**ENTRIES SHOWN:**

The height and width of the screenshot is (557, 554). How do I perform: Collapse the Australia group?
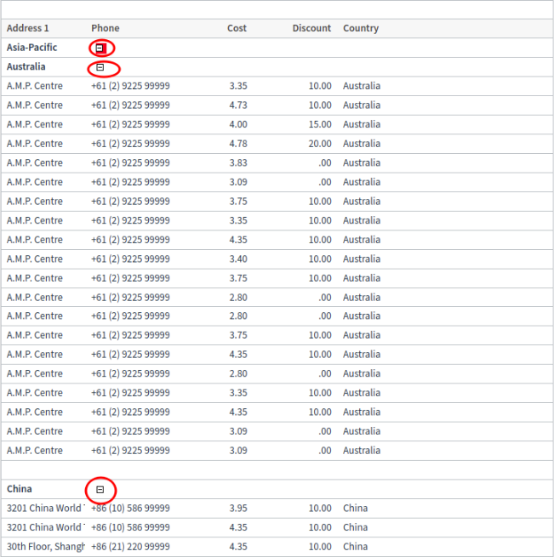100,67
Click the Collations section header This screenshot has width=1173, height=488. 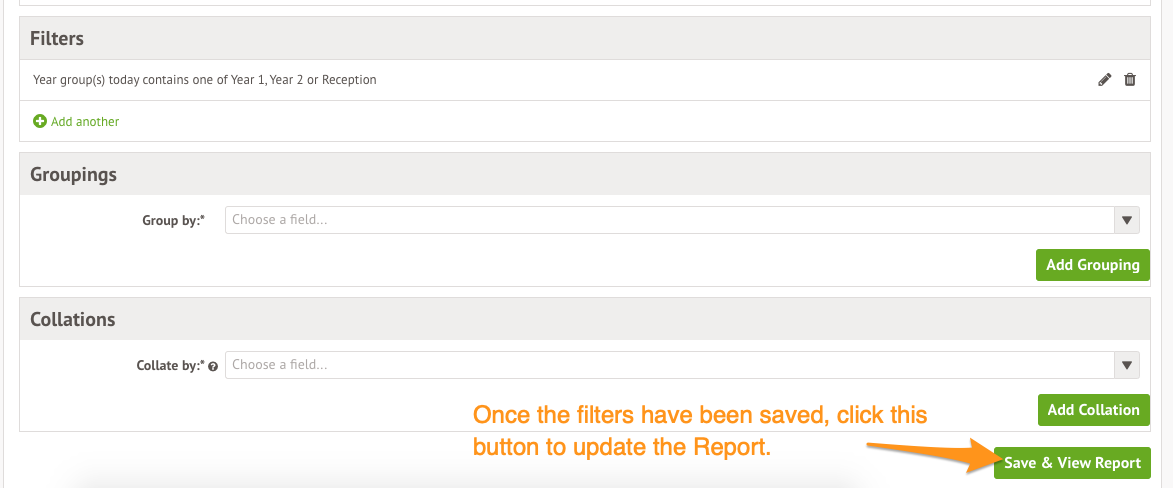(x=73, y=320)
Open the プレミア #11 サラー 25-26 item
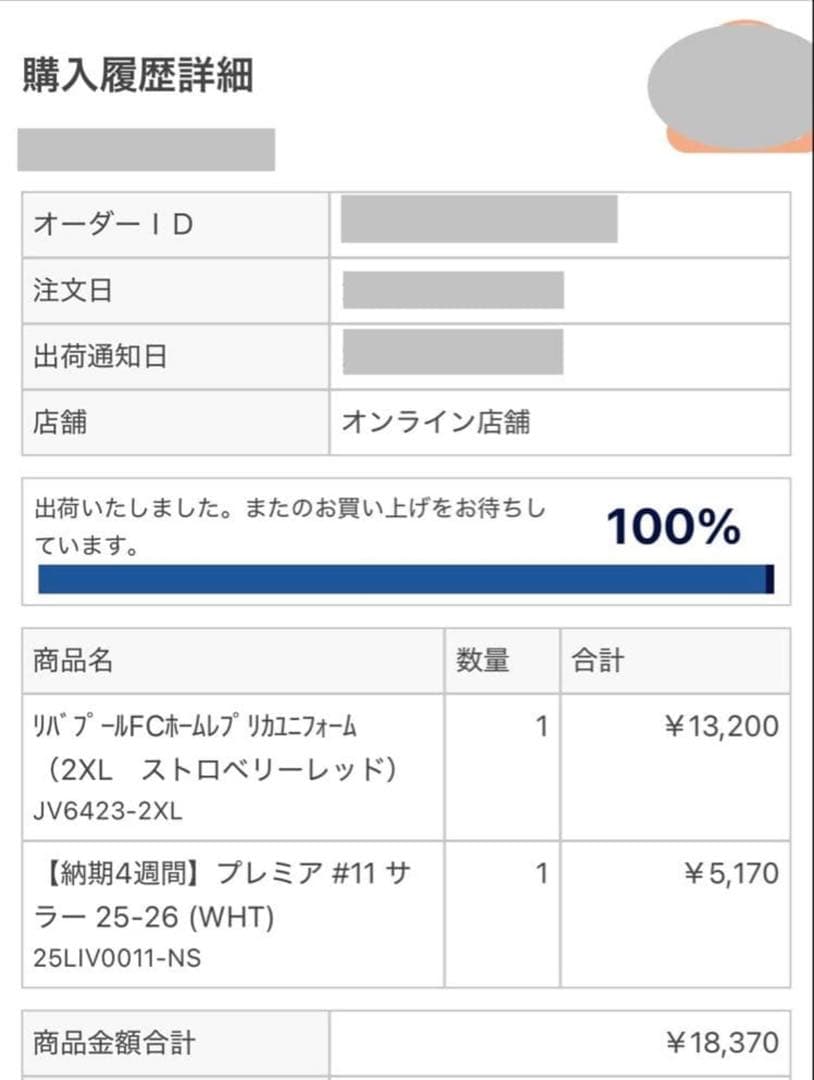The width and height of the screenshot is (814, 1080). pyautogui.click(x=222, y=914)
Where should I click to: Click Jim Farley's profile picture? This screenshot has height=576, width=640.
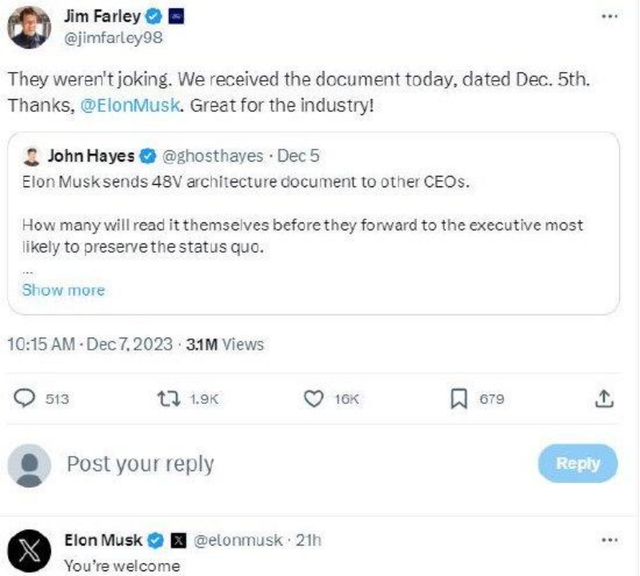point(29,27)
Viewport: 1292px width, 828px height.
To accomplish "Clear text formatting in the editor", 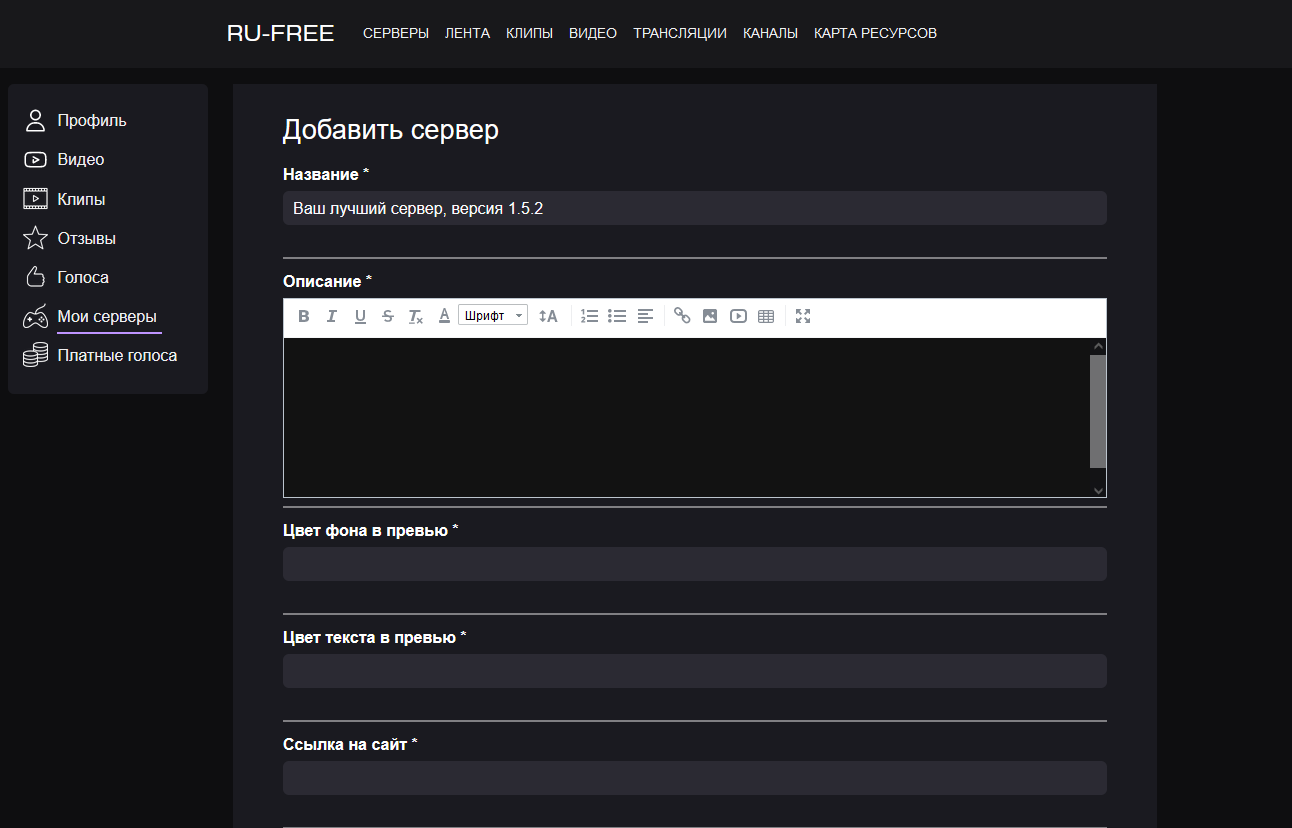I will pyautogui.click(x=416, y=316).
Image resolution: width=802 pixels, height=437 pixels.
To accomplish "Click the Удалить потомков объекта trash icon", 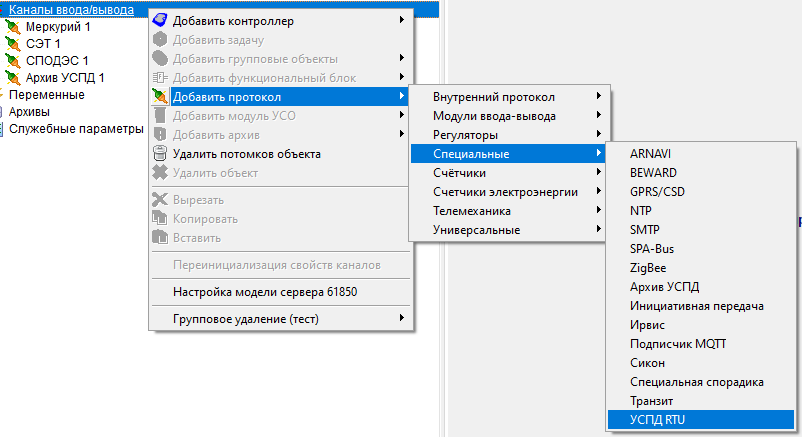I will pos(160,154).
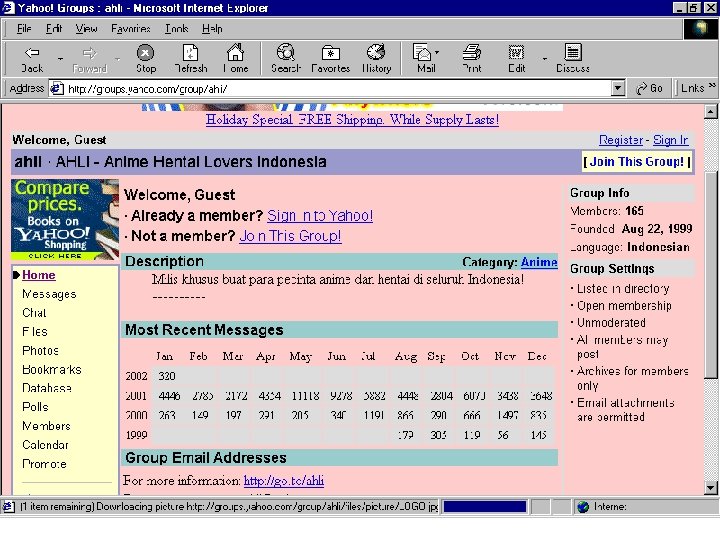
Task: Expand the Back button history arrow
Action: (60, 58)
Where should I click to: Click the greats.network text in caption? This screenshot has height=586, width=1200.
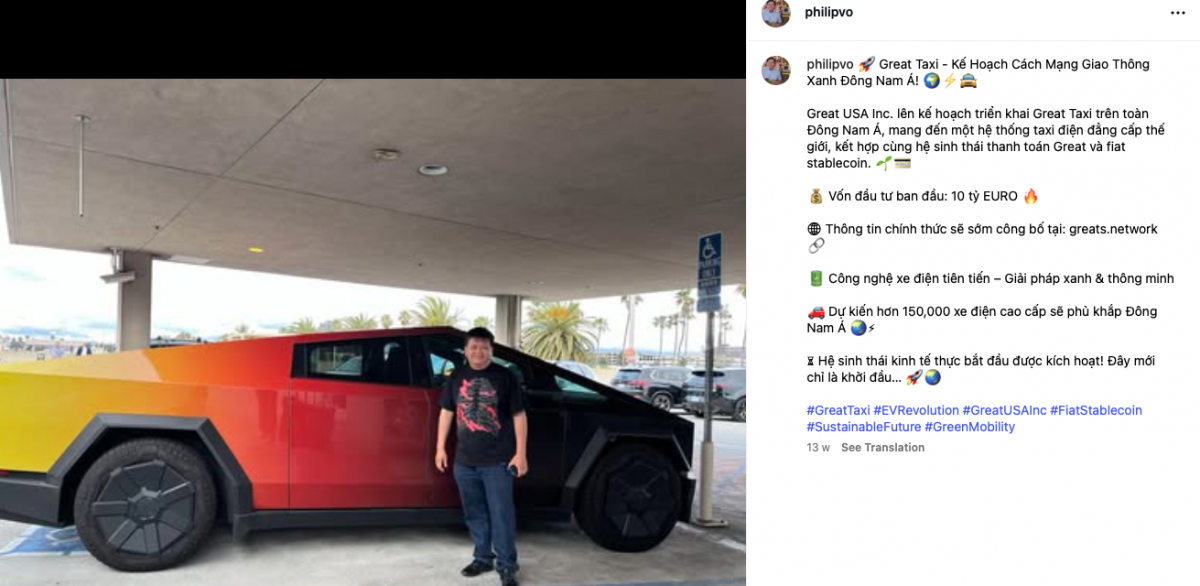1113,229
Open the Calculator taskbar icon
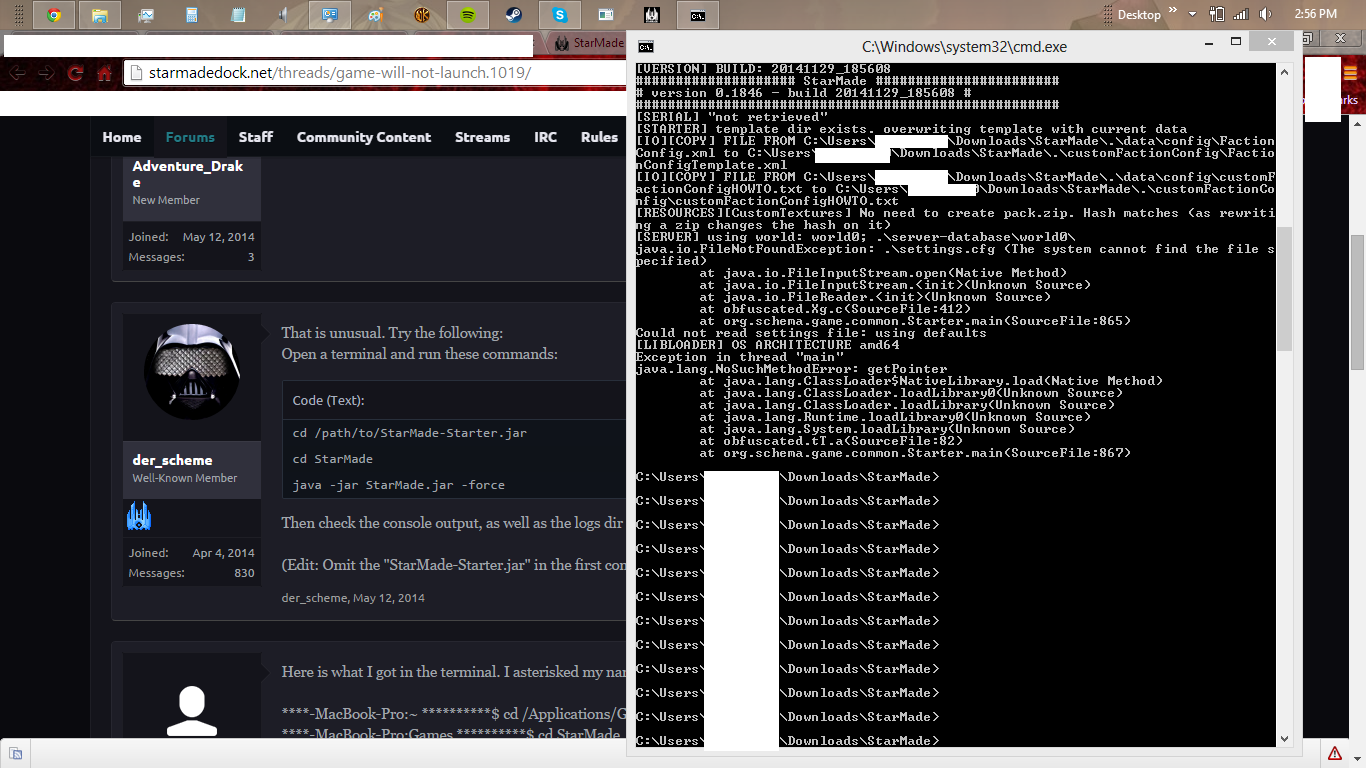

**WHAT THE EXERCISE ASKS:** Repeat, exactly and only, the lines from the one containing "Where should I click to: Click the" through the final line of the data, both ends included, leaving out any picture.

**FINISHED EXERCISE:**
Where should I click to: Click the greats.network text in caption? This screenshot has height=586, width=1200.
1113,229
Open the Calculator taskbar icon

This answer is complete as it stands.